If you did not run make install, you can still run the incan binary directly:

  • from the repository root:
./target/release/incan ...
  • or via an absolute path (from anywhere):
/absolute/path/to/incan run path/to/file.incn

Repo formatting vs Incan formatting

  • Use incan fmt to format Incan source files (.incn).
  • Use make fmt to format the Rust compiler/tooling code in this repository.
# Format a single file
incan fmt myfile.incn

# Format all .incn files in a directory
incan fmt src/

# Check if files need formatting (CI mode)
incan fmt --check .

# Show what would change without modifying
incan fmt --diff myfile.incn

--diff output can look empty for EOF-only changes

If the only change is at end-of-file (like adding/removing a trailing newline), some diff viewers may not display an obvious change even though incan fmt would update the file.

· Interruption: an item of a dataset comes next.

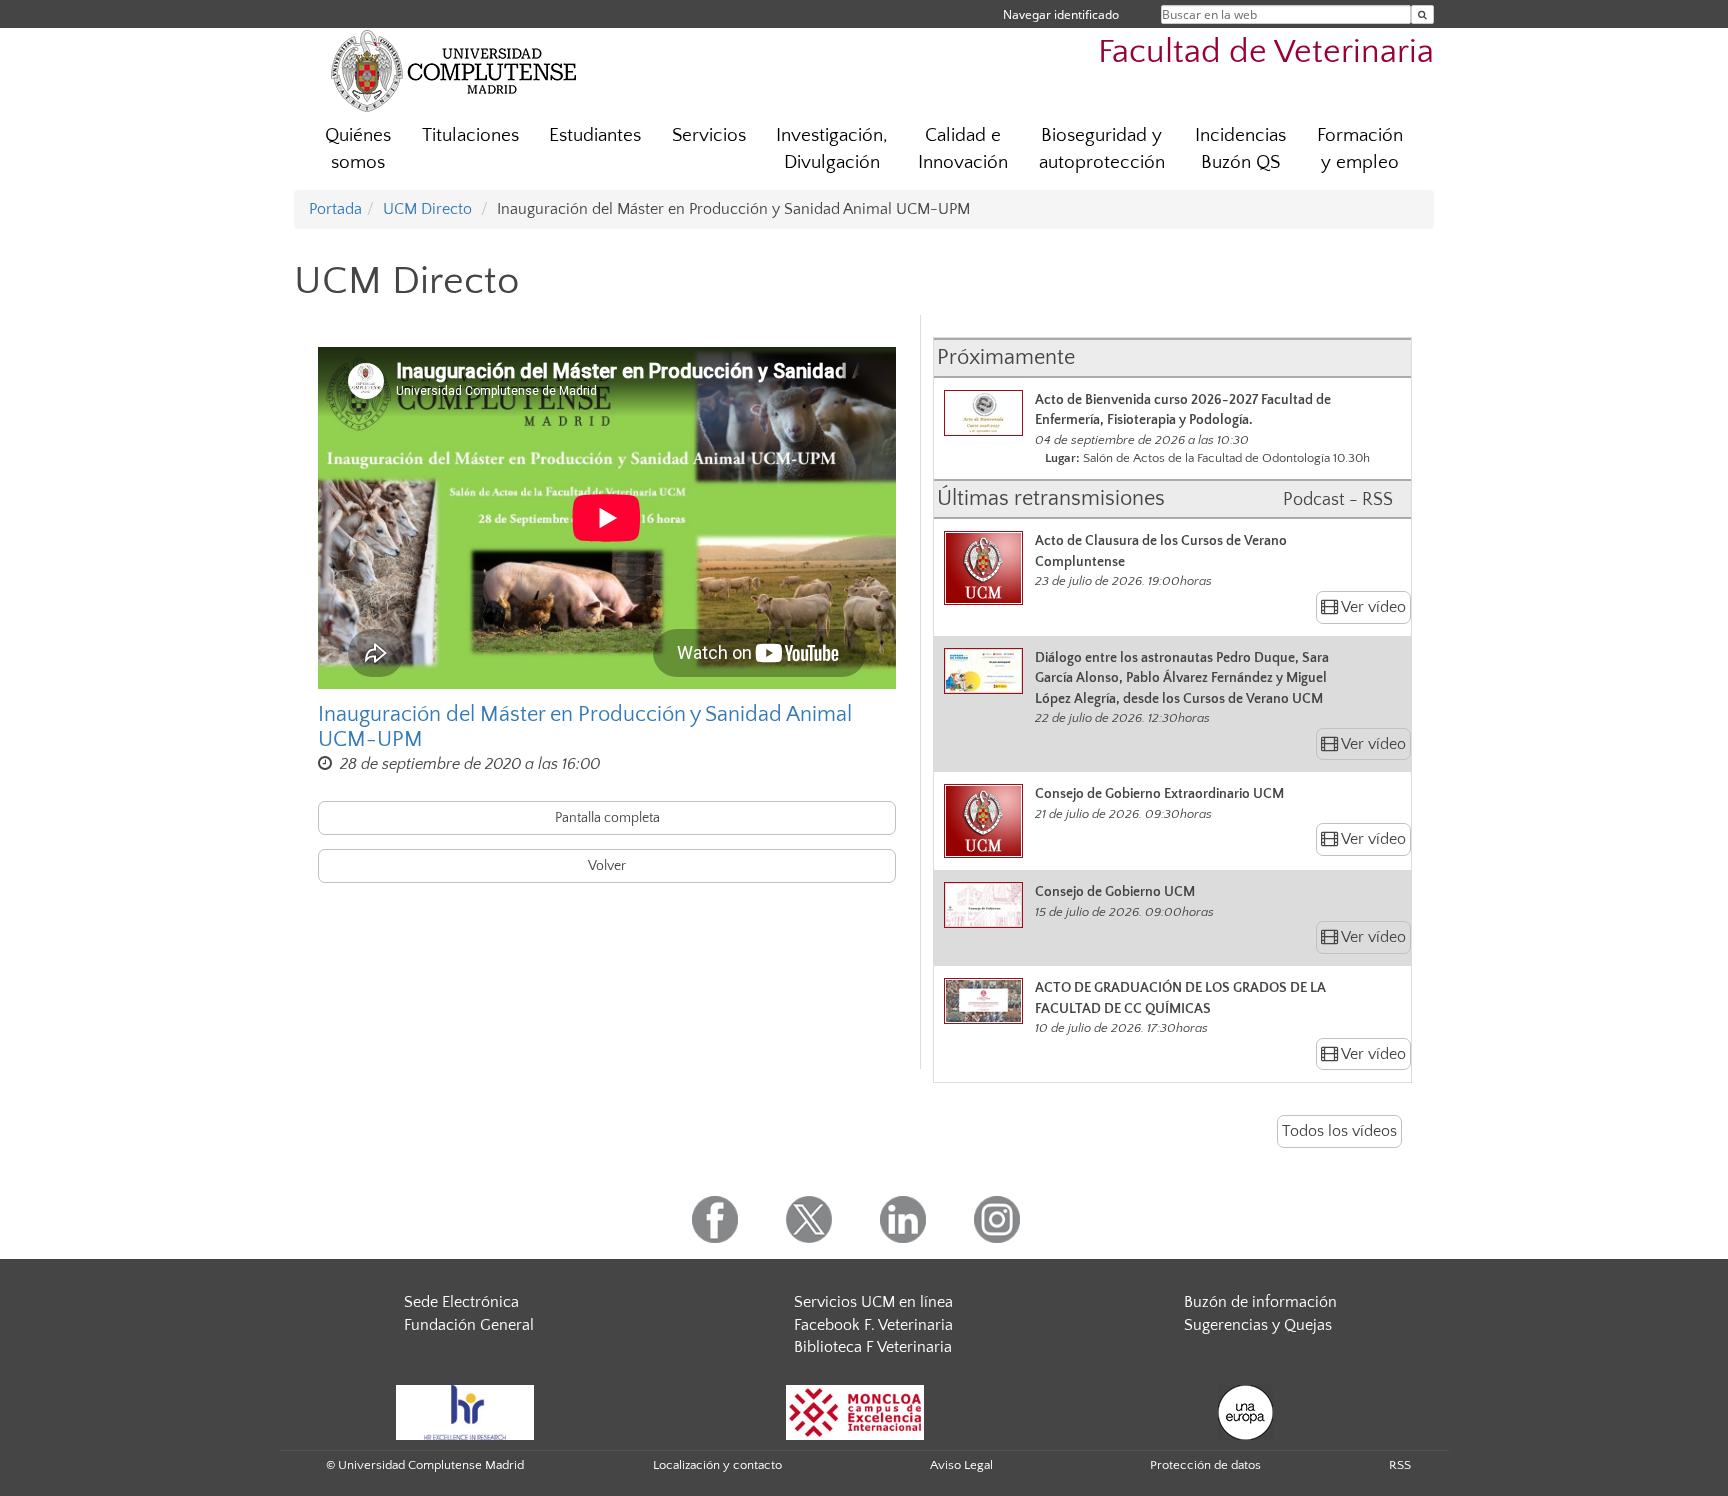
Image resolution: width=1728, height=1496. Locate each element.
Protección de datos (1205, 1465)
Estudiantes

Relationship To The Style Guide

The style guide is the canonical source for what Incan code should look like:

incan fmt should make valid source conform to that guide. In particular, the current formatter contract includes:

  • 4-space indentation
  • a 120-character line-length target
  • best-effort wrapping for long parenthesized logical expression chains at and / or breakpoints
  • top-level double-blank-line spacing only where the style guide permits it
  • preservation of one authored readability gap inside ordinary code blocks
  • comment placement that remains same-scope and structure-aware
  • one trailing newline at end-of-file

RFC 053 remains the historical design record for the vertical-spacing portion of that contract.

CLI Options

Option Description
incan fmt <path> Format file(s) in place
--check Exit non-zero if files would be reformatted (useful for CI)
--diff Show what would change without modifying files

Exit Codes

Code Meaning
0 Success (no changes needed, or formatting complete)
1 Files need formatting (with --check) or errors occurred

CI Integration

Add to your CI pipeline to enforce consistent formatting:

# GitHub Actions example
- name: Check formatting
  run: incan fmt --check .

Configuration

Currently, formatting options use sensible defaults. Configuration file support (for example incan.toml) is planned for a future release.

Default settings:

  • Indent: 4 spaces
  • Line length: 120 characters
  • Quote style: Double quotes
  • Trailing commas: Yes (in multi-line)

The same formatting behavior applies through both incan fmt and the library formatter API. FormatConfig controls ordinary options such as indentation, line length, quote style, and trailing commas, but it does not currently expose blank-line or comment-placement overrides.

Logical Expression Chains

When a parenthesized logical expression chain exceeds the configured line-length target, incan fmt may split the chain onto multiple lines with the and / or operators leading each continuation line:

return (
    item.kind_name == "filter"
    and item.predicate_kind_name == "bool_literal"
    and item.source_name == "rewritten_prism_node"
)

Short parenthesized logical expressions remain inline.

Limitations

Parse-required

The formatter requires valid syntax. Unlike some formatters that can tolerate partial or broken code, incan fmt works on parsed syntax and cannot format files with syntax errors.

If a file has errors, you'll see:

Error formatting myfile.incn: Parser error: [...]

Fix syntax errors before formatting.

Line length is best-effort

The 120-character line length is a target, not a strict hard limit. The formatter does not yet rewrite every possible overflowing construct. Very long strings, signatures, fluent call chains, and some nested expressions may still require manual judgment.